Elliot gave up on that side and moved around to his other arm. "Wait for what, Mac? You to spontaneously grow a non-frustrating circulatory system?"
Without further comment or searching, he started the IV line and got fluids started. "Ow," Mac groused, more because he'd expected it to hurt than because it actually had. Mac tried to finish his previous thought, but goddamn he just hurt everywhere, his mouth was so dry, and he was tired, just so damned tired. "Just … Um …" he trailed off, frowning. "I need to … um … tell you guys …" he trailed off, having lost the thread again.
Jack squeezed his free hand trying to get him to focus a little as much as reassure the kid that everything was really going to be okay. "This team's gonna clear the camp now, Mac. Any more fun bombs they oughta know about."
Mac blinked, thinking hard, trying to pay attention to what Elliot was doing, to what Jack was saying, to what his brain was trying to get him to remember, all with little success … Bombs. Okay, that he could handle. "No ...they've all been … Aahhh, Hell," he gasped as Elliot peeled back his tattered sleeve and pressed a clean bandage to his oozing shoulder.
"What the hell happened here?" Elliot said more to himself than to Mac, but Mac glanced at him then away.
Mac spoke in an almost hollow voice. "I got hurt." He pushed the doctor's hands away with a scowl and pressed the bandage down himself, breathing deeply to keep from just having to roll onto his side to be sick.
Jack was getting up to go tell the others that Mac thought all the armed explosives were already detonated. He said as much, but Mac only half heard him. He did process Jack moving away and he grabbed the tail of his shirt that had come untucked at some point. Jack dropped back down, giving the kid a reassuring pat on the arm. "I'll be right back, bud. I just gotta go pass on that info. Elliot won't let 'em transport ya without me, okay?"
Mac nodded, his eyelids starting to droop. He'd remembered something, but it had slipped away again almost immediately. "'Kay," he agreed, as though that's what he'd actually been worried about. It hadn't been, but right now saying so would have taken too much energy.
Jack had made it about three steps away when Mac suddenly bolted upright, startling Elliot and causing an unwelcome reminder of every cut, bruise, scrape, or other memory of mistreatment to rip through his own body making his words a breathless gasp. "There's another camp nearby … O'Neill … Zwickey …"

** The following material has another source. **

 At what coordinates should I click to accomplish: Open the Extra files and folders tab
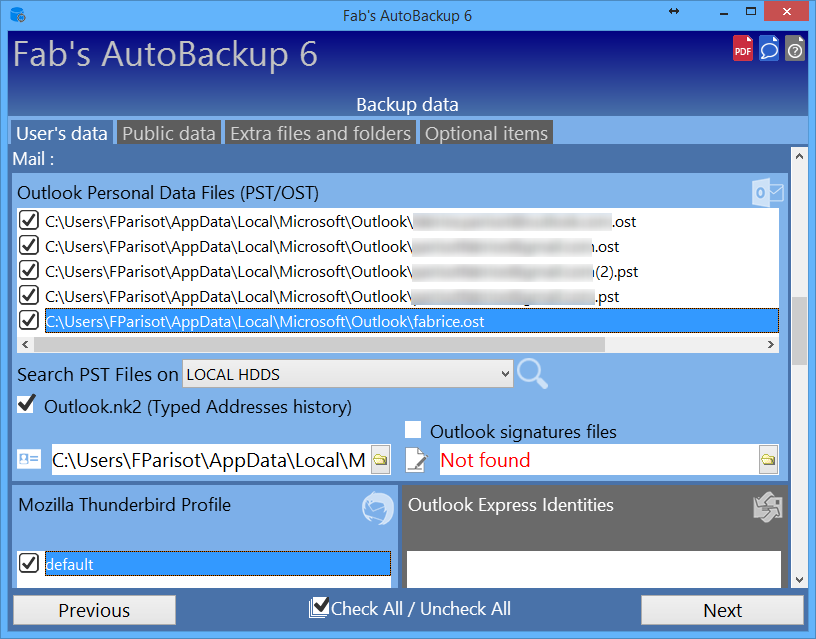(x=320, y=133)
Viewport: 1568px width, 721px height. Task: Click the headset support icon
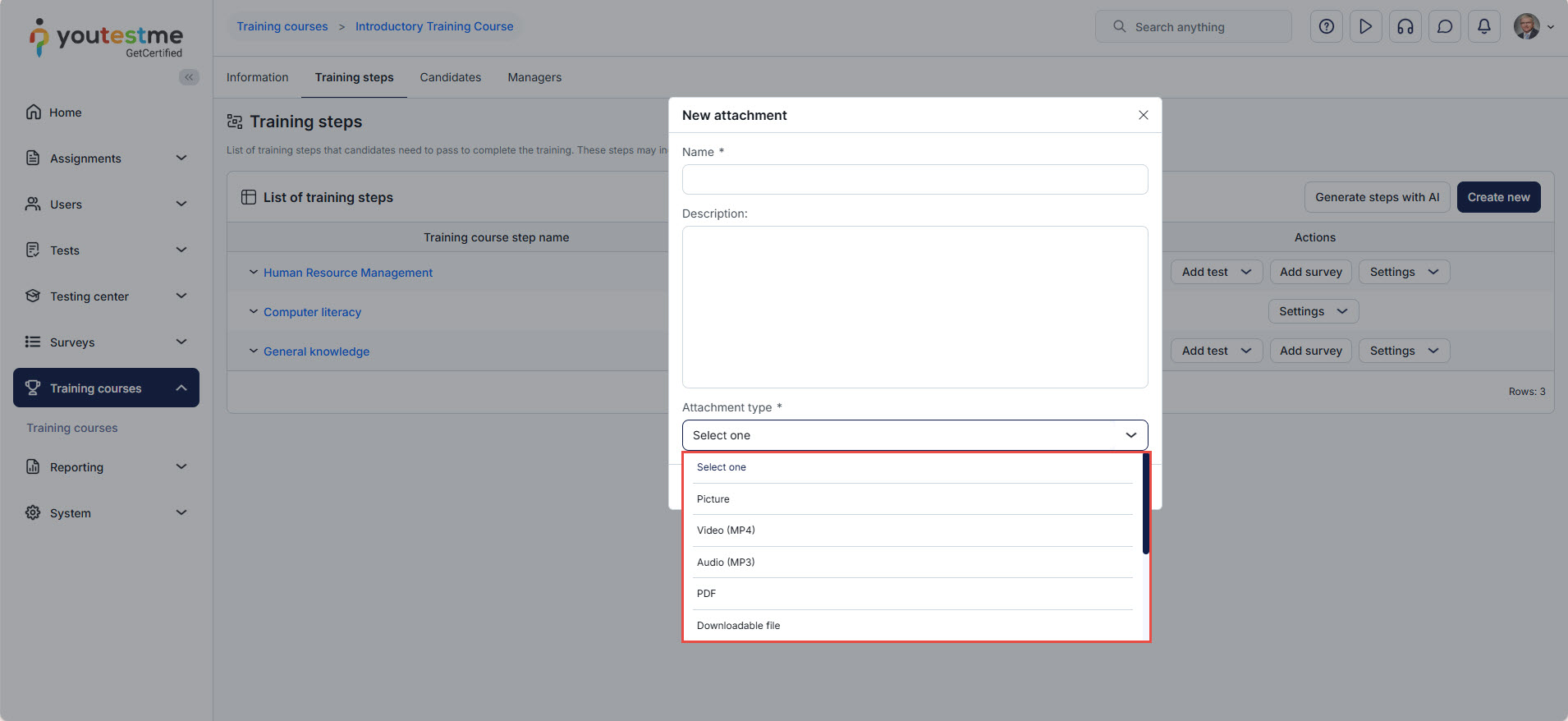coord(1405,27)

He trailed off and sunk back, with Elliot supporting him, quietly directing and reassuring him. He wasn't sure if it was just his general poor condition and overwhelmed nervous system or if Elliot had put something in his IV, but his eyes felt like lead weights were attached to the lids and he started to drift having not quite managed to articulate his thought that Jack and this team needed to know Zwickey was still alive, hurt but still alive, and O'Neill had taken him with him when he'd left here.
Mac could tell when Jack spoke that he thought Mac was just hurt, maybe even delirious. Once again he'd tried to get Zwickey help, and just like five years ago, he was too injured and out of it for anyone to take him seriously. Mac was vaguely aware of being moved, but as he finally went out more completely he vowed when he woke up he would make someone listen.
Jack would, once Mac wasn't a bloodied mess and sounded more with it, Mac was certain. And if even Jack wouldn't listen he'd go get Zwickey himself. He wasn't going to let the man down, to leave him here at the mercy of these evil men again.